I am the 'payer of tv subscriptions' in my family. All my family have profiles on my paid for subs. It doesn't matter to me, I'd be paying for them anyway.

Having said that, we're generally quite generous in our family. I might be paying for all the tv stuff but I've never been out for lunch with my mum and had to pay for it and my sister will happily help my with ad hoc childcare if I need it etc. It's give and take.

roses2 · 21/04/2021 10:00

I don't understand people who get irked about things that don't make a difference to them.

Amazon Prime lets you share membership with 3 other households for no extra cost anyhow.

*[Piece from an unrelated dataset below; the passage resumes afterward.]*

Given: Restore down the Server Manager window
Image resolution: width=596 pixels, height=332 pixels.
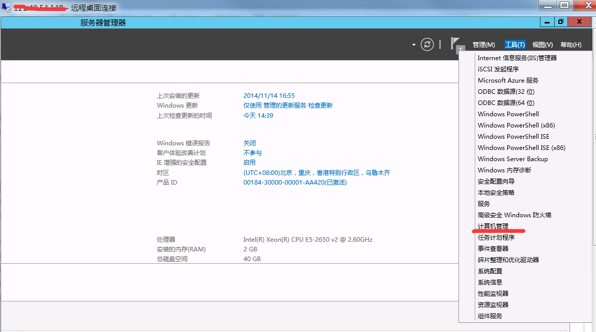Looking at the screenshot, I should (560, 22).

DianaT1969 · 21/04/2021 10:06

If you can't be generous with free stuff OP, when can you be generous? I say free, because you are giving her something without it costing you extra.
Examine how strange your feelings were posting this. A family member, who you say is a kind person, is benefitting by around £10 per month - a generous gesture of yours that costs you nothing extra - yet you are irked by that. Jealousy? Mean-spirited? Only you know.

Silverfly · 21/04/2021 10:08

I'd be irked about this too OP. It's not costing you any more - but it's not costing her anything at all! She should offer to contribute.

herewegoagainst · 21/04/2021 10:18

YAB a little U, only because it's your sister and you should just ask. She knows she should contribute and is just being cheeky until you make the first move.
Going down the route of asking if she would pay a different subscription would possibly sound less 'grabby' with no small amounts of money being exchanged which is what can come across as petty even though it adds up.
Can wholeheartedly recommend Disney+ if you don't have it already.

lanthanum · 21/04/2021 10:29

You could try telling her that you're making cutbacks and prime is one of the things that will go. If she uses it that much, she'll probably take out her own subscription, and you'd hope that if she does, she might offer you the login as you did for her.